You can see that I added some grouping variables to try to control the annimation, but I couldn’t get it to look right. Take a look:

```
ggQC_example +
transition_reveal(subgroup)
```

Ok, setting the red points asside, the graph seems to recalculate the control limits for each frame. Let’s try making the same plot from a tidy dataset, and see if that annimates a little more nicely.

```
UCL <- xBar_rBar_UCL(data = example_df, value = "values", grouping = "subgroup")
LCL <- xBar_rBar_LCL(data = example_df, value = "values", grouping = "subgroup")
take_two_df <- example_df %>%
group_by(subgroup) %>%
summarise(point = mean(values)) %>% # caluculate the x-bar points
left_join(violations, by = c("subgroup" = "Index"), suffix = c("normal", "violation")) %>% # add the information about which points are out-of-control
mutate(control = case_when( # supply missing information from the join
is.na(data) ~ "out",
TRUE ~ "in"
))
take_two <- take_two_df %>%
ggplot(aes(x = subgroup, y = point)) +
geom_line() +
geom_point(aes(group = subgroup, color = control)) + # adding the group aes keeps the points from dissapearing
geom_hline(yintercept = c(LCL, UCL), color = "red") + # usin geom_hline keeps the line from annimating
geom_hline(yintercept = (UCL + LCL) / 2, alpha = .5) +
xlab("x-bar") +
ylab("subgroup") +
scale_color_manual(values = c("red", "black")) + # manually color the in-control vs out-of-control points
ggtitle("Annimated Control Chart") +
theme_bw() +
theme(legend.position = "none") + # the legend is self-explanatory
transition_reveal(subgroup) # specify the annimation
animate(take_two, end_pause = 10) # using the animate() function allows me to set the end_pause
```

Sure enough, that worked much more nicely.
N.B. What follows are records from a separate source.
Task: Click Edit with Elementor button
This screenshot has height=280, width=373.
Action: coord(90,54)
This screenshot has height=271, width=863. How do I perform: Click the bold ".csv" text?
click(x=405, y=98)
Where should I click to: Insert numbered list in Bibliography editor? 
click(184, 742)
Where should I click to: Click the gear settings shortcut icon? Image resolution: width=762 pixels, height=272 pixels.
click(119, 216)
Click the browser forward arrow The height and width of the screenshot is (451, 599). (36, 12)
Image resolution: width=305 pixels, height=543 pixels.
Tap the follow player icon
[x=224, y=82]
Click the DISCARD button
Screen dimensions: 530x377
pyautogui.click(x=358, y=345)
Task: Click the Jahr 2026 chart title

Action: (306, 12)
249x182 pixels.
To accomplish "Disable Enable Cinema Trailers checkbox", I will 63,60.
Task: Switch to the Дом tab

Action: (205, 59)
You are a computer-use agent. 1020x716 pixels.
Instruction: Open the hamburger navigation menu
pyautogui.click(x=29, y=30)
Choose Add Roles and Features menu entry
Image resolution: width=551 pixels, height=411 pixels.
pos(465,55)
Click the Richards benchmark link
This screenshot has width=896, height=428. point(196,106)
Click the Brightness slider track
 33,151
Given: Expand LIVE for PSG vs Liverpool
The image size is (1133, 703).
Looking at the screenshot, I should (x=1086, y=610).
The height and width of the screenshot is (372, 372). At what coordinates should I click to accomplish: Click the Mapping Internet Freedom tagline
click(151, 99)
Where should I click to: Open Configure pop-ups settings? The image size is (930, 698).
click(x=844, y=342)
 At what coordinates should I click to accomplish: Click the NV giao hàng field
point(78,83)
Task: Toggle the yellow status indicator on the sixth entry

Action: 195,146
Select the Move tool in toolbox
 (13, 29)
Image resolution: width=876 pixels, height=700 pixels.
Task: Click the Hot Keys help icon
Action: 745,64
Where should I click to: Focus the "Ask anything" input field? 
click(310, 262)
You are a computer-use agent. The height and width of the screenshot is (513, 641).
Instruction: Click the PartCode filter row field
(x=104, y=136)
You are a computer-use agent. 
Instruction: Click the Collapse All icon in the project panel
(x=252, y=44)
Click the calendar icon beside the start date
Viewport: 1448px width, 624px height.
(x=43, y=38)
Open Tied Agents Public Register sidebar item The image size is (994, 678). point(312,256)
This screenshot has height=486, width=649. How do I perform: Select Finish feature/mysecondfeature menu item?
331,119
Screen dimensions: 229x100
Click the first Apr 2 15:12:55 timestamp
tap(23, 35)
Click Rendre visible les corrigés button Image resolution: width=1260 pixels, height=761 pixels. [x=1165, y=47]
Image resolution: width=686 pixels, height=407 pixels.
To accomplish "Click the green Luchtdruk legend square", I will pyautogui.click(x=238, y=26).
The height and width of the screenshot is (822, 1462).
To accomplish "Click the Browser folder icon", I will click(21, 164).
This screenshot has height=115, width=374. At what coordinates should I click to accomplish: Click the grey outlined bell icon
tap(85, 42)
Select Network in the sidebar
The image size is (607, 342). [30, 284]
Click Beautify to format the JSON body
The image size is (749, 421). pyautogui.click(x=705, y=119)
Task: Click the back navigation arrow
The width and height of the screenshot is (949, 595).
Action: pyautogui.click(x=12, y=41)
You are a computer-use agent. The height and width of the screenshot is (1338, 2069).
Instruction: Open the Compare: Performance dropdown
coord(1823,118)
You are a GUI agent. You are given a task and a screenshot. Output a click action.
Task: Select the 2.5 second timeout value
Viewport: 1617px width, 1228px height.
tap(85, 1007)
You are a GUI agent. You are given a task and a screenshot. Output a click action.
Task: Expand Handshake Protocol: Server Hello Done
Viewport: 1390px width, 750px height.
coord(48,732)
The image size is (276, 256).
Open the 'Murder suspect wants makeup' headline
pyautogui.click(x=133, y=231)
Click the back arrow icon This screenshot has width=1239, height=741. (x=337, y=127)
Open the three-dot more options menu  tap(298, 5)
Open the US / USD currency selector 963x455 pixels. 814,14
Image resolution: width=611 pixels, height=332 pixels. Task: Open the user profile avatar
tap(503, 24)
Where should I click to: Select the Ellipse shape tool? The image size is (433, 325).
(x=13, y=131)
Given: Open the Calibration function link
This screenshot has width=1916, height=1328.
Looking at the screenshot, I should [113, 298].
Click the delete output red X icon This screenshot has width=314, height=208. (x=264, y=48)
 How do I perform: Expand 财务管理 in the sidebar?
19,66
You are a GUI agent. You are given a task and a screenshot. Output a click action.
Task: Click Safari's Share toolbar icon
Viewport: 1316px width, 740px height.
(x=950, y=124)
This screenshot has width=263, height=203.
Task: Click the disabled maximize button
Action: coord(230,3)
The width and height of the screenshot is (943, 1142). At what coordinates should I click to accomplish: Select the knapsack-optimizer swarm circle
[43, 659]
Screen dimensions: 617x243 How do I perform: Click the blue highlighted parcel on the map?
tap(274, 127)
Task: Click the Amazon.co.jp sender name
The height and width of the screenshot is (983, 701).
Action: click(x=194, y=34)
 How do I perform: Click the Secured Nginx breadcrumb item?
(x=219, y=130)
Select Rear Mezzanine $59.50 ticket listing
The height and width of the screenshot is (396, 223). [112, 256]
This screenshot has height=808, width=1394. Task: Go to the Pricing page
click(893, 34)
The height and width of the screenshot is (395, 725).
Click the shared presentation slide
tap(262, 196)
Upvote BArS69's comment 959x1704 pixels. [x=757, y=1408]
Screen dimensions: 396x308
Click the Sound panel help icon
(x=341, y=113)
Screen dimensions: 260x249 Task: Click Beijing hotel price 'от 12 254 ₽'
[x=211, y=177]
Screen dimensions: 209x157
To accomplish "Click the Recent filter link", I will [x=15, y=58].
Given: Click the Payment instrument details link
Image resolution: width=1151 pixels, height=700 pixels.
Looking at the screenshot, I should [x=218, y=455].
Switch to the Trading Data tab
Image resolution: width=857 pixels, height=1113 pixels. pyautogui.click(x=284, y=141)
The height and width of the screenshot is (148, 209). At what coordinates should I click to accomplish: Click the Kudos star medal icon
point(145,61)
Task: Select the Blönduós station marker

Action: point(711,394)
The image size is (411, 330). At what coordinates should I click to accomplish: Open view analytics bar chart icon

The lesson learned is that items that are calculated at the time of plotting act differently from those that are simply data being thrown on a graph. I couldn’t figure out how to get `stat_QC`

(which is calculated at run-time when plotting) to remain static, so I had to create a tidy dataset with all the information that I needed.

Regardless, `ggannimate`

makes annimations way easier than trying to creating all of those individual plots on their own and then combining them into a .gif. It would only be 32 plots if I wanted it to jump from point-to-point, but notice that the lines also get drawn rather than jumping.